Firstly, language is not so important in such vision, English is just a de facto standard of international communication, just like Latin in academic field 2000 years ago; secondly and more importantly, there are load of culture issues that can not be represented by foreign languages. Unless we want to have a unify culture of all mankind, and destroy diversification of cultures, language usage in this world brain is not going to be an one-way street.

Andy Wong [PersonRank 10]

15 years ago #

When communications and interactions between individual in a society are getting richer and richer, the whole society is becoming more like a brain, and individuals are just like brain cells.

Electronic communication and computing have speed up such processes.

J. McNair [PersonRank 10]

15 years ago #

Let's see, science fiction writer William Gibson said "the future is already here. It's just not very evenly distributed."

In technology, much of the best stuff was sitting on university bookshelves for a decade or two, waiting for the rest of science and industry to (re)discover it. Of course focused research also produces new things useful now, but it also often produces a neat idea that can't work (yet).

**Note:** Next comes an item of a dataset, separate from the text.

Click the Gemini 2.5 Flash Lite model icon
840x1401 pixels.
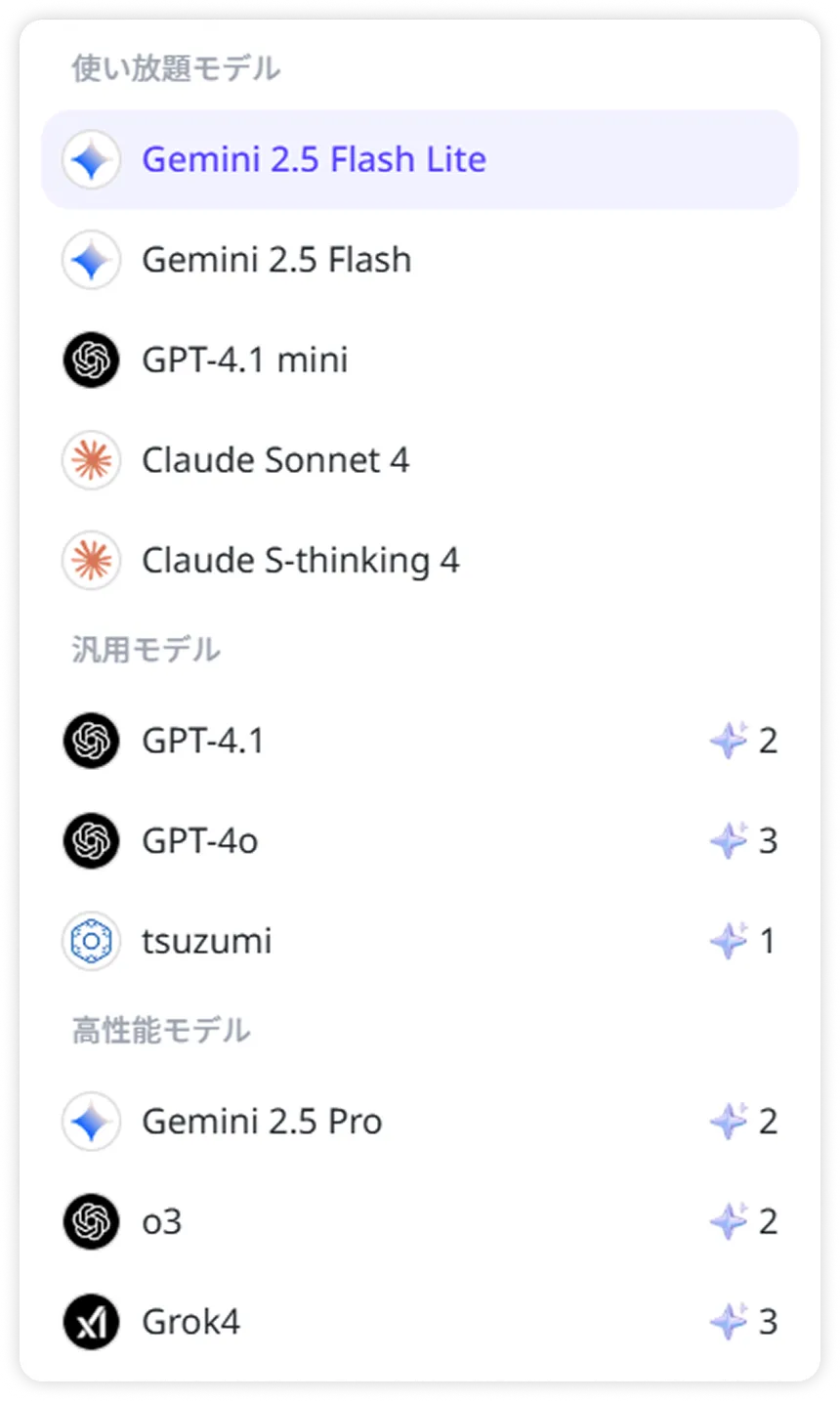[91, 158]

Simply, I'm impressed, but not surprised, that H.G. Wells predicted some future combination of the Encyclopaedia Brittanica, Wikipedia, a scientific journal editorial review committee and Google.

[put at-character here]Andy Wong
Agreed. The solution to language barriers is NOT forcing one language on the world. Truly, we need inexpensive and accessible translation services for everyone ever. From any language TO any language. Oh, wait, isn't Google already DOING that for the internet?

Murty BVNS [PersonRank 1]

15 years ago #

Several centuries back Indian sages have started such an effort which has given raise to Vedas (the ancient Indian sciences) . They have created a society which was divided into castes and one caste was given the job of librarians the Vyas. They aggregated, classified, expounded and transmitted that knowledge through ages for generations. The dream of unified human knowledge is not new. Every civilization tried for it. Now the technology is helping us to unify.